Hubble's View of a Dying Star
A recent [sic] image of a dying star containing strange, complex structures may help explain the death throes of stars and defy our current understanding of physics. The image of protoplanetary nebula IRAS22036+5306 (in the Infrared Astronomical Satellite Point Source Catalog) was taken on Dec. 15, 2001, by the Wide Field and Planetary Camera 2, designed and built by NASA's Jet Propulsion Laboratory, onboard NASA's Hubble Space Telescope.
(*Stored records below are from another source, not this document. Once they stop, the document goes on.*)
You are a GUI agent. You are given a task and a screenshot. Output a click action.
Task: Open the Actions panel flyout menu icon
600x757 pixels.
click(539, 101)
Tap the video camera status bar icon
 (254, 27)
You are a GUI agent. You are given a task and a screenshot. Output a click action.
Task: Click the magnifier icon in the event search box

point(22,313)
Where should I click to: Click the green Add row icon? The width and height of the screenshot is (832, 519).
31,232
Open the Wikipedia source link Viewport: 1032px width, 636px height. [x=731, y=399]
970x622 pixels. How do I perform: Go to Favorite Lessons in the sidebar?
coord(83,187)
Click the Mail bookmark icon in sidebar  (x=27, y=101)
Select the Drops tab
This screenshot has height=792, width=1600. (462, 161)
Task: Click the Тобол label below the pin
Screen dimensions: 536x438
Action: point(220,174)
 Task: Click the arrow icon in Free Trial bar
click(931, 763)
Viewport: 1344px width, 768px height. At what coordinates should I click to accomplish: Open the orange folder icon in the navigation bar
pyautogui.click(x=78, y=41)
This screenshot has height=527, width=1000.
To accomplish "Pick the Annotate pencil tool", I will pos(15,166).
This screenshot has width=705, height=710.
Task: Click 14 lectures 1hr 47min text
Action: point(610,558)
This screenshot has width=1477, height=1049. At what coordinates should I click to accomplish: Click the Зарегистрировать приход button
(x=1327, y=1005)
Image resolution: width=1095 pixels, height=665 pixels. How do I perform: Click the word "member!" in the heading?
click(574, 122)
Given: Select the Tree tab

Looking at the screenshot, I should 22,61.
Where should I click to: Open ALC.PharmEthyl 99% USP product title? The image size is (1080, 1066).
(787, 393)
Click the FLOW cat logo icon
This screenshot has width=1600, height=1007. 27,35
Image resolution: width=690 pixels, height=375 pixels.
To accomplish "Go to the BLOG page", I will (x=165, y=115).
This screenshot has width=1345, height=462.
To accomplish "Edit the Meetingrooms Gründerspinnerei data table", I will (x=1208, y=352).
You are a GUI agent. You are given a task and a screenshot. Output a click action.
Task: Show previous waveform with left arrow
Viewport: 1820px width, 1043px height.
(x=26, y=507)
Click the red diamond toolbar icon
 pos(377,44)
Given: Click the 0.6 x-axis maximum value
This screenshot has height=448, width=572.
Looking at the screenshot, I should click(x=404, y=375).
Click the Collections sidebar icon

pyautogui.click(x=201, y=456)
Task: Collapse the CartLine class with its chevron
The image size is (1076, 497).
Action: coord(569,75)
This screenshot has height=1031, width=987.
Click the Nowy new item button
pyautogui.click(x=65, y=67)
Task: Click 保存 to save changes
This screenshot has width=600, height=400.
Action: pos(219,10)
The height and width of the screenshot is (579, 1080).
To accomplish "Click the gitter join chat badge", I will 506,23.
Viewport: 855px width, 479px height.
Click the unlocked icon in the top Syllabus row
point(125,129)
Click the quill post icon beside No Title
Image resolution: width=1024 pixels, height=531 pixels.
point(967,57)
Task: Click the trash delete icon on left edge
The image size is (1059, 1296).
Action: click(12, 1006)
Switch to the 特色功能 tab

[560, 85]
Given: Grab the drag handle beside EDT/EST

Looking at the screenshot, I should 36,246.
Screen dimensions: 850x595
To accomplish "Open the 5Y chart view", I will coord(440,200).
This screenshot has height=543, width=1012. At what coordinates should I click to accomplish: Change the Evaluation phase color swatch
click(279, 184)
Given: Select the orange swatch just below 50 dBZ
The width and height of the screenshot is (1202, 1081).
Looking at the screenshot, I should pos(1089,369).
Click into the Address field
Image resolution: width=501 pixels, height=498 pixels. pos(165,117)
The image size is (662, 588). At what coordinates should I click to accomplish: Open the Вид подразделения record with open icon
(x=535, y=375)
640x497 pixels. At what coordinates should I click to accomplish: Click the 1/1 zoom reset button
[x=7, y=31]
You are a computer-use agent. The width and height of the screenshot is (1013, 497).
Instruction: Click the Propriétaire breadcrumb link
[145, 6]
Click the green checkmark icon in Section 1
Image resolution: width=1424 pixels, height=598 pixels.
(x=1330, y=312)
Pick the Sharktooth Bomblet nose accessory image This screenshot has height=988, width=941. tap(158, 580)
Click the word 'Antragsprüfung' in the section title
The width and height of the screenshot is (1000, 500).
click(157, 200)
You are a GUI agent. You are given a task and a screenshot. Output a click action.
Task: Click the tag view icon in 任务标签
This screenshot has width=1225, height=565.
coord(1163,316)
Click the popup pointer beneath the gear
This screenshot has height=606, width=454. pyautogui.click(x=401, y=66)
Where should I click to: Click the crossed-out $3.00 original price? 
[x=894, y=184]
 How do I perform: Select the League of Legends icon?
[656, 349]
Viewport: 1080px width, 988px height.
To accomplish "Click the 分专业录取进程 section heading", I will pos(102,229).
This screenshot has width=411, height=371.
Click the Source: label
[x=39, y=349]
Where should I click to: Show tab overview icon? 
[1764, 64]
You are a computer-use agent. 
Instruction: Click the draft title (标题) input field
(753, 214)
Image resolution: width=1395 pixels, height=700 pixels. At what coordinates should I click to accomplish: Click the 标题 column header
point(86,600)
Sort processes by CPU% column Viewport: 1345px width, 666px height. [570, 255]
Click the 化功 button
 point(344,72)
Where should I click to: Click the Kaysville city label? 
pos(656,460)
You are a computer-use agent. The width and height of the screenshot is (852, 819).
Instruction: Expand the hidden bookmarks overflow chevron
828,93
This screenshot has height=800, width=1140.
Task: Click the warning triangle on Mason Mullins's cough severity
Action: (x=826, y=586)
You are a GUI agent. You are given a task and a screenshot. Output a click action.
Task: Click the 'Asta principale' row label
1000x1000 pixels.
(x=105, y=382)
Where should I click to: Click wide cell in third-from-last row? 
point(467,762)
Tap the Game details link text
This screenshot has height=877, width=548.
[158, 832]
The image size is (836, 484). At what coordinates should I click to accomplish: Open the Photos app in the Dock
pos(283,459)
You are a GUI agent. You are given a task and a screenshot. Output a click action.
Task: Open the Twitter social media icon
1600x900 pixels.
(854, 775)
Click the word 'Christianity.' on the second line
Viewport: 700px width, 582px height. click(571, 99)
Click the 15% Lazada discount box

It is one of the best images yet to capture a fleeting period at the end of a Sun-like star's life, called the protoplanetary nebula phase.
This phase, which looks like a beautiful cloud of glowing gas lit up by ultraviolet light from the star's core, results when a star evolves into a bloated red giant and sheds its outer layers. "Protoplanetary nebulas are rare objects with short lifetimes," said JPL astrophysicist Dr. Raghvendra Sahai. "It has generally been very difficult to obtain images of such objects in which their structure can be resolved in detail."
This image is particularly important because it contains a series of what Sahai and his colleagues call "knotty jets," blob-like objects emerging along roughly straight lines from the center of the cigar-shaped, bipolar nebula (See insets). There are various theories about what may produce such jets, though it is hard to prove their existence due to their short-lived, episodic nature. Detailed multi-wavelength studies of these nebulas with NASA's Great Observatories are being carried out to understand the nature and origin of these enigmatic jets, and how they may be sculpting shrouds of dying stars into exotic shapes. The Hubble Space Telescope is one of NASA's Great Observatories.